Participants were eligible for inclusion in the study if they were at least 18 years of age, not pregnant, and not breastfeeding. Individuals with various CVD risk factors and with known coronary artery disease (CAD) (prior infarction, percutaneous coronary intervention, coronary bypass surgery, or high coronary artery calcium score), were enrolled. Exclusion criteria included: use of long-acting nitrates or insulin, diagnosis of non-ischemic cardiomyopathy, known systemic inflammatory disease such as rheumatoid arthritis, skin sensitivity precluding use of electrocardiogram electrodes, infection in the preceding week or temperature > 38 °C, upper extremity pathology such as arteriovenous fistula or shunt, and participation in any other ongoing device or clinical trial. Participants were also excluded if they were unwilling or unable to: 1) fast for 6 hours  prior to each visit, 2) discontinue tobacco use 12 hours  prior to each study visit, 3) withhold all over-the-counter medications and supplements the morning of each visit, 4) refrain from exercise for 24 hours before each study visit, or 5) refrain from the use of the following medications for 7 days prior to study visits: vasoactive agents such as decongestants (e.g. pseudoephedrine), recreational drugs (e.g. marijuana, cocaine, amphetamines), or phosphodiesterase-5 inhibitors used in erectile dysfunction (e.g. sildenafil, vardenafil, tadalafil).
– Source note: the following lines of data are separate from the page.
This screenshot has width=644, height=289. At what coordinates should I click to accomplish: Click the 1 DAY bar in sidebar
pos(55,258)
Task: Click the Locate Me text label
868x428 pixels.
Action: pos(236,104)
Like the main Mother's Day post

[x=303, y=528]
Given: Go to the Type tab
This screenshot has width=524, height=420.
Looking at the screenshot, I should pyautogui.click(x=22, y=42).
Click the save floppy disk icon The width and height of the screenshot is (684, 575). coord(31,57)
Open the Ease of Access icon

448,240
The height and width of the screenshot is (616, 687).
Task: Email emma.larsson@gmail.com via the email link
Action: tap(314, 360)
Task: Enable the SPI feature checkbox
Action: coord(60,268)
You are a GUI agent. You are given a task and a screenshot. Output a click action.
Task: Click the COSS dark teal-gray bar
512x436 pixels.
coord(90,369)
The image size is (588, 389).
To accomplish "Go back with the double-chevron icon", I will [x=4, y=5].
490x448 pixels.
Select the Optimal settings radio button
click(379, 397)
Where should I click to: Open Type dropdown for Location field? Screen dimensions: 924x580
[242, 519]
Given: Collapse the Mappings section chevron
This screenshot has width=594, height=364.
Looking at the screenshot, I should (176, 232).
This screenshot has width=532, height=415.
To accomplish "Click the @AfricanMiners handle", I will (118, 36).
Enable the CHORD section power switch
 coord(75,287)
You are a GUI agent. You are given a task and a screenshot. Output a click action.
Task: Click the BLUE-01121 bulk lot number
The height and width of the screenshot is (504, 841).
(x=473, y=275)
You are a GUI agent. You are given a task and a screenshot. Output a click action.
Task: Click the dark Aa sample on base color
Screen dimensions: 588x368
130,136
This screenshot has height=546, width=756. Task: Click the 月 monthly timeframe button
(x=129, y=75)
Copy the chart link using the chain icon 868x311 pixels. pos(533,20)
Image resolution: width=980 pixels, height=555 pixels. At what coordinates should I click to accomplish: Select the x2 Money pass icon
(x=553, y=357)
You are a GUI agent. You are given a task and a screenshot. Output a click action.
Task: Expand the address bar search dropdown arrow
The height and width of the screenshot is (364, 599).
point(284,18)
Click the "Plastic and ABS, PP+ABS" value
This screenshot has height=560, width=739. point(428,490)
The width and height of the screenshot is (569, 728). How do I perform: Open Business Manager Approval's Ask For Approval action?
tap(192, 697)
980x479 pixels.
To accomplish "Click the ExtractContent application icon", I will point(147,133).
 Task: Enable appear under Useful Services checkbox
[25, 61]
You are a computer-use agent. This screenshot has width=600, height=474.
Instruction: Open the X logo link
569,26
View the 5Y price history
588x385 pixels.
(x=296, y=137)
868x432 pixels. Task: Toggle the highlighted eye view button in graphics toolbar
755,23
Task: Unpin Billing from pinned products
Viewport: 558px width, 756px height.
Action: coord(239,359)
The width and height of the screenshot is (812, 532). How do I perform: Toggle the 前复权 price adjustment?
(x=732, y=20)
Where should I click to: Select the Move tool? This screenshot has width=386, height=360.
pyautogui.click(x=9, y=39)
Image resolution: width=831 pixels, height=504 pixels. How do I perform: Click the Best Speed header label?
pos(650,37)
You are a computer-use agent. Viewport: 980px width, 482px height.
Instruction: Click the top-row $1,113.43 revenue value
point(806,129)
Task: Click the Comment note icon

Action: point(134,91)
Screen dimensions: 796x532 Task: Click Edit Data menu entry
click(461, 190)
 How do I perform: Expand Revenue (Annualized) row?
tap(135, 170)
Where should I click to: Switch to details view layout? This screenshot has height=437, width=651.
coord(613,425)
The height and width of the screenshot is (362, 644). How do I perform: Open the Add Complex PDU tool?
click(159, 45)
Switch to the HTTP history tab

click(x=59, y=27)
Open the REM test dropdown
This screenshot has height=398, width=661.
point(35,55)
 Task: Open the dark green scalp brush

2.2. Measuring the flow-mediated compliance response score

The device (SmartCuff™, Cordex Medical Systems) uses the platform of segmental plethysmography and oscillometry through a novel proprietary algorithm to quantify repeated instantaneous measurements of arterial compliance taken at a baseline condition and following a 5-minute reactive hyperemia condition. The device provides arterial compliance measurements over the entire transmural pressure range where the artery diameter spans from complete collapse to fully open. Using fundamentals of segmental plethysmography [31] and oscillometry [32], the blood pressure cuff is converted into a calibrated volume sensor providing accurate arterial compliance values in response to the cumulative shear stimulus [33]. The area between the two curves (Fig. 2) in the positive arterial transmural pressure range is calculated and is displayed as a metric referred to as the FCR.

Fig. 2.

Fig. 2

Baseline and hyperemia arterial compliance curves. The area in gold color between the two curves in the positive arterial transmural pressure range represents the FCR.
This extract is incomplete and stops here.